The Texas plaintiffs said that the DOL’s new interpretation is a rehash of a rule originally adopted in 2016, but rebuked by a 2018 U.S. Fifth Circuit Court of Appeals decision, when the DOL’s fiduciary rule replaced the five-part test of a 1975 rule to determine which transactions fell within DOL’s regulatory reach. While DOL enforcement of the newest rule and its interpretation began Feb. 1, the rule itself does not repeal or replace the five-part test. Instead, the rule changes a prohibited transaction exemption that, under the preamble’s text, leads to the same end: Because he receives a commission, an insurance agent involved in the replacement of ERISA benefits with an IRA would become “categorized as an investment advice fiduciary under the 1975 rule” as he might have a continuing advisory investment role with his customer.
The petition quotes from the new rule’s purpose: “to regulate in an entirely new way hundreds of thousands of financial service providers and insurance companies in the trillion-dollar markets for ERISA plans and IRAs.” The plaintiffs argue that this effort by DOL is “impermissible” and inconsistent with the statutory provisions of ERISA and Internal Revenue Code, the same arguments that were used to nullify the 2016 rule.
The petition says, “Pouring the same old wine into a new bottle does not change the result.”
The American Council of Life Insurers released a white paper during the comment period for the rule predicting that the rule would result in the unintended consequence of 10 million households losing access to financial professionals and increase the wealth gap by reducing projected IRA balances of Black and Hispanic Americans by 20 percent over 10 years.
The Florida lawsuit is a complaint against the guidance issued by DOL regarding the new rule, where DOL makes it clear how it intends to enforce the rule. The ASA petition alleges that the guidance is in fact “rule” and should have been adopted in accordance with the Administrative Procedure Act which would have allowed for public comment.
“If the Department wanted to change its rules, it needed to go through the required notice-and-comment process – not through guidance documents,” the lawsuit says.
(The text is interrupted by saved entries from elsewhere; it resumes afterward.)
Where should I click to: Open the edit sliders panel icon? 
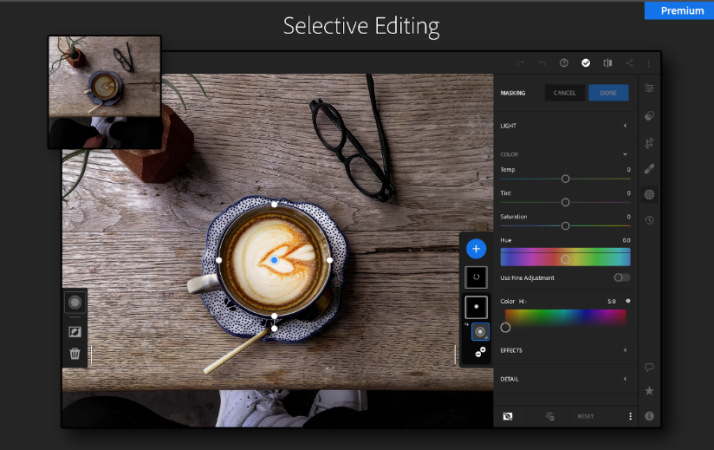coord(649,89)
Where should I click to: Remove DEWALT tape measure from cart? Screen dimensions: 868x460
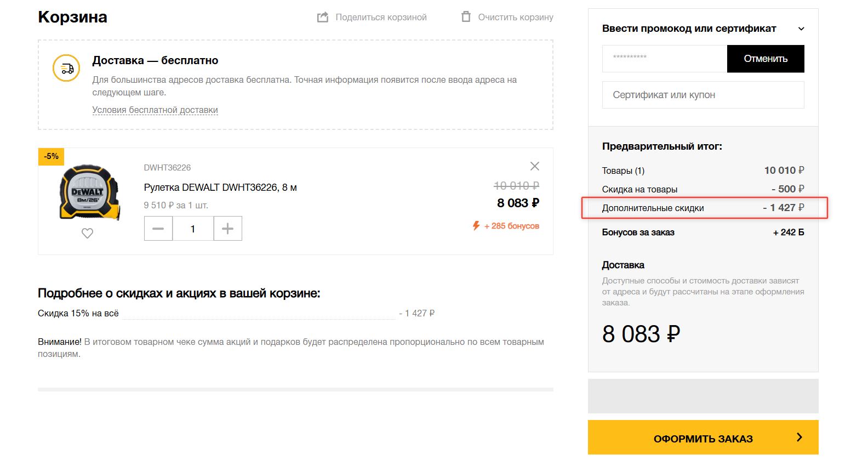535,166
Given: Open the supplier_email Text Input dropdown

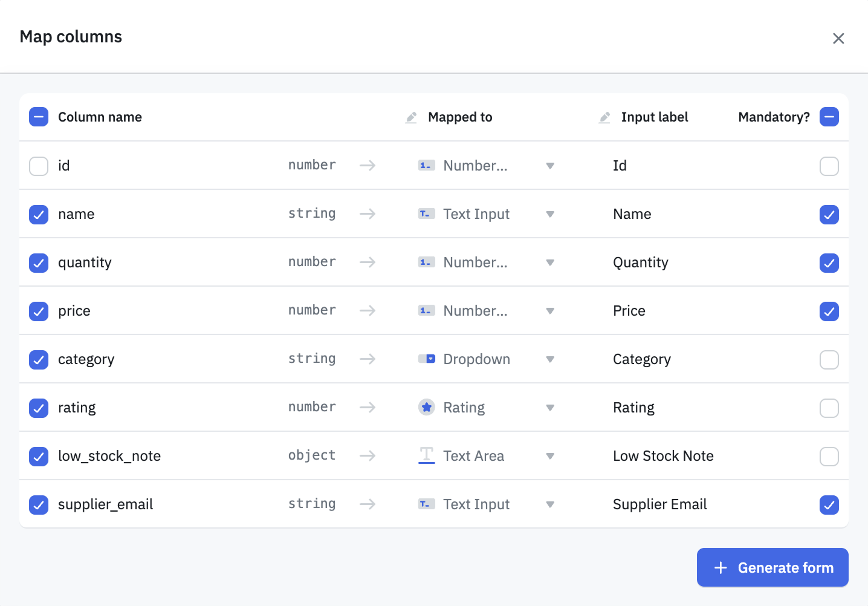Looking at the screenshot, I should point(549,504).
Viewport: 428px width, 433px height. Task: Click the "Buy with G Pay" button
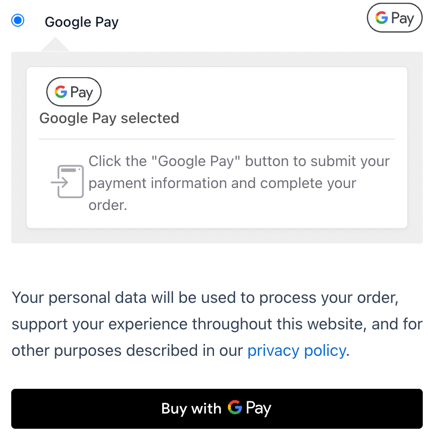pyautogui.click(x=217, y=408)
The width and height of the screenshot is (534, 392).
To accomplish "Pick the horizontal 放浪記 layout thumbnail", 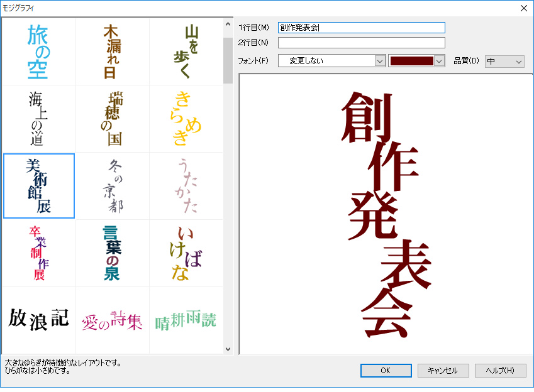I will [38, 319].
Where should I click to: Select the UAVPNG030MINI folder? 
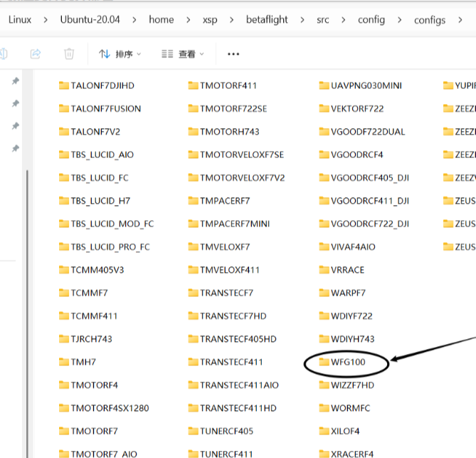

Texas plaintiffs include John Lown, Lown Retirement Planning, Dallas; David Messing, Collin County; Miles Financial Services, Lubbock; Jon Bellman, Bellman Financial, Collin County; Golden Age Insurance Group, El Paso, and V. Eric Couch, ProVision Brokerage, Denton County. All the agent plaintiffs are members of Federation of Americans for Consumer Choice. The lawsuit indicates that FACC has additional members who will be directly and adversely affected by the rule.